Pierre, tout à coup soupira lourdement et laissa tomber son gros corps sur le divan, près du prince André.

— De Nathalie Rostov, hein ? — dit-il.

— Oui, oui, de qui donc, sinon d’elle ? Je ne l’aurais jamais cru, mais ce sentiment est plus fort que moi. Hier, j’étais tourmenté, j’ai souffert ; mais je ne donnerais cette souffrance pour rien au monde. Auparavant je ne vivais pas. C’est seulement maintenant que je vis, mais je ne puis vivre sans elle. Mais peut-elle m’aimer ? Je suis vieux pour elle… Pourquoi donc ne dis-tu rien ?…

— Moi ? Moi ? que vous avais-je dit ? fit tout à coup Pierre ; — et, se levant, il se mit à marcher dans la chambre. — Je l’avais toujours pensé… Cette jeune fille est un tel trésor, tel… c’est une fille rare… Cher ami, je vous en prie, ne réfléchissez pas, ne doutez pas et mariez-vous, mariez-vous, mariez-vous ; et je suis convaincu qu’il n’y aura pas d’homme plus heureux que vous.

— Mais elle ?

— Elle vous aime.

— Ne dis pas de bêtises… fit le prince André en souriant et regardant Pierre dans les yeux.

— Elle vous aime… je le sais — cria Pierre.

— Non, écoute, dit le prince André en le retenant par la main, sais-tu dans quelle situation je suis ? J’ai besoin de tout dire à quelqu’un.

— Eh bien, eh bien ! dites. Je suis très heureux. Et en effet, le visage de Pierre changeait, les rides s’effaçaient, et, l’air joyeux, il écoutait le prince André.

Celui-ci avait l’air d’un autre homme. Où étaient son ennui, son mépris de lui, son désenchantement ? Pierre était la seule personne devant qui il pouvait se décider à se confesser, et il lui exprimait tout ce qu’il avait dans l’âme. Tantôt aisément, hardiment, il traçait les plans d’un long avenir, disait qu’il ne pouvait sacrifier son bonheur pour le caprice de son père, qu’il le forcerait à consentir à son mariage, à l’aimer, ou qu’il se passerait de son consentement. Tantôt il s’étonnait de ce sentiment qui le prenait tout entier, comme d’une chose étrangère, indépendante de lui.

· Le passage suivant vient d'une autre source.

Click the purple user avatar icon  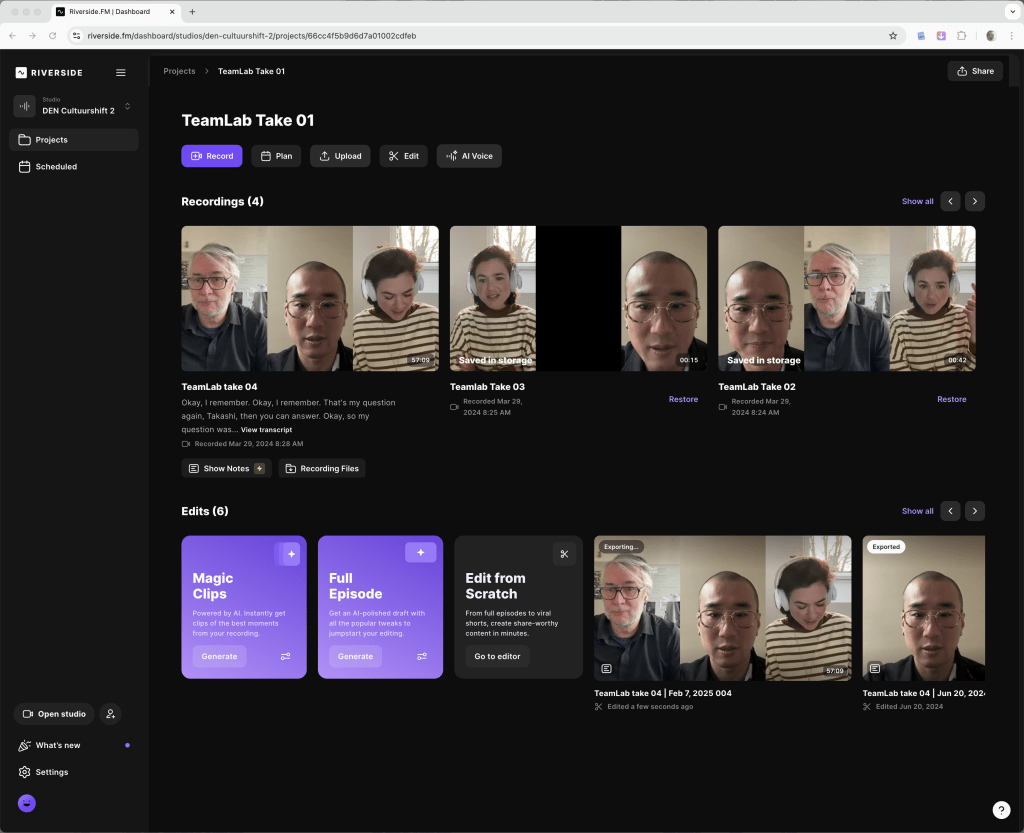[27, 803]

— Je n’aurais pas cru celui qui m’aurait dit que je pouvais tant aimer. Ce n’est pas du tout le sentiment que j’ai éprouvé auparavant. Pour moi le monde est partagé en deux moitiés : elle, et là, le bonheur, l’espoir ; l’autre moitié, tout ce où elle n’est pas ; là-bas, la tristesse, l’obscurité, — dit le prince André.

— L’obscurité, les ténèbres, répéta Pierre, oui, je comprends.

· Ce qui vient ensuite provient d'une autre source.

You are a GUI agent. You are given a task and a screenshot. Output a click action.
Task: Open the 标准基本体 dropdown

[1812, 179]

— Je ne puis pas ne point aimer la lumière ; ce n’est pas ma faute, et je suis très heureux. Tu me comprends ? Je sais que tu partages ma joie.

— Oui, oui, affirma Pierre en fixant sur son ami des yeux attendris et tristes. Et plus le sort du prince André lui paraissait brillant, plus le sien lui semblait sombre.